Extracted material below:
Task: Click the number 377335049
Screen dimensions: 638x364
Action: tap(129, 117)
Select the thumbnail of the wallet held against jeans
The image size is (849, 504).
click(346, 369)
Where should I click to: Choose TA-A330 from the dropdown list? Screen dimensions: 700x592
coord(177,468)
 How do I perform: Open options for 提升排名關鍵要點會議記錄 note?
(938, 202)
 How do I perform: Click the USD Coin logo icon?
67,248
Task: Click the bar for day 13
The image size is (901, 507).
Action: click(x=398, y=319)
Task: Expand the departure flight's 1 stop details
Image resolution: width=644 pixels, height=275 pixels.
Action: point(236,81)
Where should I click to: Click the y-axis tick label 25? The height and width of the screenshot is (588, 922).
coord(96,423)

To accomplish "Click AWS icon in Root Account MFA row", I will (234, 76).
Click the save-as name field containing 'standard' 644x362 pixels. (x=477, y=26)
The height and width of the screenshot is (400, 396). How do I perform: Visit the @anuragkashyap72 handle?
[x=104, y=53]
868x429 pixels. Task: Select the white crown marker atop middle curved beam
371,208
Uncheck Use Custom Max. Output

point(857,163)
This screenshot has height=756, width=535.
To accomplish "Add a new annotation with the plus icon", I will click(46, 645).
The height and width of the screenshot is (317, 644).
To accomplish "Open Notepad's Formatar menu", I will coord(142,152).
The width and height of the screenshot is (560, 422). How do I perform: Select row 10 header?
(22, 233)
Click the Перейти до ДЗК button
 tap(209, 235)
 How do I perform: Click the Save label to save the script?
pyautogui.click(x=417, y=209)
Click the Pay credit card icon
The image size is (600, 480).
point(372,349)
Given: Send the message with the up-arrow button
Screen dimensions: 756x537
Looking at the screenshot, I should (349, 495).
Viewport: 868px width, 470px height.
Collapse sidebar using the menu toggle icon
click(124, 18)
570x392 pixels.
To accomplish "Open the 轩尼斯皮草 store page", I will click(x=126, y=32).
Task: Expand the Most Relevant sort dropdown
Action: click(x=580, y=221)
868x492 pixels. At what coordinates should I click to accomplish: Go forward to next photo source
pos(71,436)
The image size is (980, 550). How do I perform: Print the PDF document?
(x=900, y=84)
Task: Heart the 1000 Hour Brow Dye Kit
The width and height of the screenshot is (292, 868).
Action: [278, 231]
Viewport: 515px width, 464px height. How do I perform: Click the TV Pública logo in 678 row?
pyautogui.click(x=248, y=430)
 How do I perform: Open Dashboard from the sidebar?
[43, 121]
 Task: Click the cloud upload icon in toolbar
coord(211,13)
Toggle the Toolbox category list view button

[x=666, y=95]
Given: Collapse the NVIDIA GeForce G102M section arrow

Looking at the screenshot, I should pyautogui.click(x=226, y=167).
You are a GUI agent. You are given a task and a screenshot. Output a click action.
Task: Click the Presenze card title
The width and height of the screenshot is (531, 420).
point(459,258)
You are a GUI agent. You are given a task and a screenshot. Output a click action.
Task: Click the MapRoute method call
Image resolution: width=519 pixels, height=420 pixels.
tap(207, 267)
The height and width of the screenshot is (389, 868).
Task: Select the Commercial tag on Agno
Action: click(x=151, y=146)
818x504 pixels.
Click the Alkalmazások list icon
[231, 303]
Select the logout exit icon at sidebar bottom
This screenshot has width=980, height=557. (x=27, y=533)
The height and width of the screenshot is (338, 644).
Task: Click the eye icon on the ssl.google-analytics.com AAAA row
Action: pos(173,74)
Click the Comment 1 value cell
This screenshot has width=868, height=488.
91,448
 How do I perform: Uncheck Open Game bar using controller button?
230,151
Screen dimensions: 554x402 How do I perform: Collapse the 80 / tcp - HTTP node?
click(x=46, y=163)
End of Extracted material.
▶ [Task description]: Taking the entries above, please repeat each one exactly.

▶ [Response]:
Task: Click the number 377335049
Screen dimensions: 638x364
Action: tap(129, 117)
Select the thumbnail of the wallet held against jeans
The image size is (849, 504).
click(346, 369)
Where should I click to: Choose TA-A330 from the dropdown list? Screen dimensions: 700x592
coord(177,468)
 How do I perform: Open options for 提升排名關鍵要點會議記錄 note?
(938, 202)
 How do I perform: Click the USD Coin logo icon?
67,248
Task: Click the bar for day 13
The image size is (901, 507).
Action: click(x=398, y=319)
Task: Expand the departure flight's 1 stop details
Image resolution: width=644 pixels, height=275 pixels.
Action: point(236,81)
Where should I click to: Click the y-axis tick label 25? The height and width of the screenshot is (588, 922).
coord(96,423)

To accomplish "Click AWS icon in Root Account MFA row", I will (234, 76).
Click the save-as name field containing 'standard' 644x362 pixels. (x=477, y=26)
The height and width of the screenshot is (400, 396). How do I perform: Visit the @anuragkashyap72 handle?
[x=104, y=53]
868x429 pixels. Task: Select the white crown marker atop middle curved beam
371,208
Uncheck Use Custom Max. Output

point(857,163)
This screenshot has height=756, width=535.
To accomplish "Add a new annotation with the plus icon", I will click(46, 645).
The height and width of the screenshot is (317, 644).
To accomplish "Open Notepad's Formatar menu", I will coord(142,152).
The width and height of the screenshot is (560, 422). How do I perform: Select row 10 header?
(22, 233)
Click the Перейти до ДЗК button
 tap(209, 235)
 How do I perform: Click the Save label to save the script?
pyautogui.click(x=417, y=209)
Click the Pay credit card icon
The image size is (600, 480).
point(372,349)
Given: Send the message with the up-arrow button
Screen dimensions: 756x537
Looking at the screenshot, I should (349, 495).
Viewport: 868px width, 470px height.
Collapse sidebar using the menu toggle icon
click(124, 18)
570x392 pixels.
To accomplish "Open the 轩尼斯皮草 store page", I will click(x=126, y=32).
Task: Expand the Most Relevant sort dropdown
Action: click(x=580, y=221)
868x492 pixels. At what coordinates should I click to accomplish: Go forward to next photo source
pos(71,436)
The image size is (980, 550). How do I perform: Print the PDF document?
(x=900, y=84)
Task: Heart the 1000 Hour Brow Dye Kit
The width and height of the screenshot is (292, 868).
Action: [278, 231]
Viewport: 515px width, 464px height. How do I perform: Click the TV Pública logo in 678 row?
pyautogui.click(x=248, y=430)
 How do I perform: Open Dashboard from the sidebar?
[43, 121]
 Task: Click the cloud upload icon in toolbar
coord(211,13)
Toggle the Toolbox category list view button

[x=666, y=95]
Given: Collapse the NVIDIA GeForce G102M section arrow

Looking at the screenshot, I should pyautogui.click(x=226, y=167).
You are a GUI agent. You are given a task and a screenshot. Output a click action.
Task: Click the Presenze card title
The width and height of the screenshot is (531, 420).
point(459,258)
You are a GUI agent. You are given a task and a screenshot. Output a click action.
Task: Click the MapRoute method call
Image resolution: width=519 pixels, height=420 pixels.
tap(207, 267)
The height and width of the screenshot is (389, 868).
Task: Select the Commercial tag on Agno
Action: click(x=151, y=146)
818x504 pixels.
Click the Alkalmazások list icon
[231, 303]
Select the logout exit icon at sidebar bottom
This screenshot has width=980, height=557. (x=27, y=533)
The height and width of the screenshot is (338, 644).
Task: Click the eye icon on the ssl.google-analytics.com AAAA row
Action: pos(173,74)
Click the Comment 1 value cell
This screenshot has width=868, height=488.
91,448
 How do I perform: Uncheck Open Game bar using controller button?
230,151
Screen dimensions: 554x402 How do I perform: Collapse the 80 / tcp - HTTP node?
click(x=46, y=163)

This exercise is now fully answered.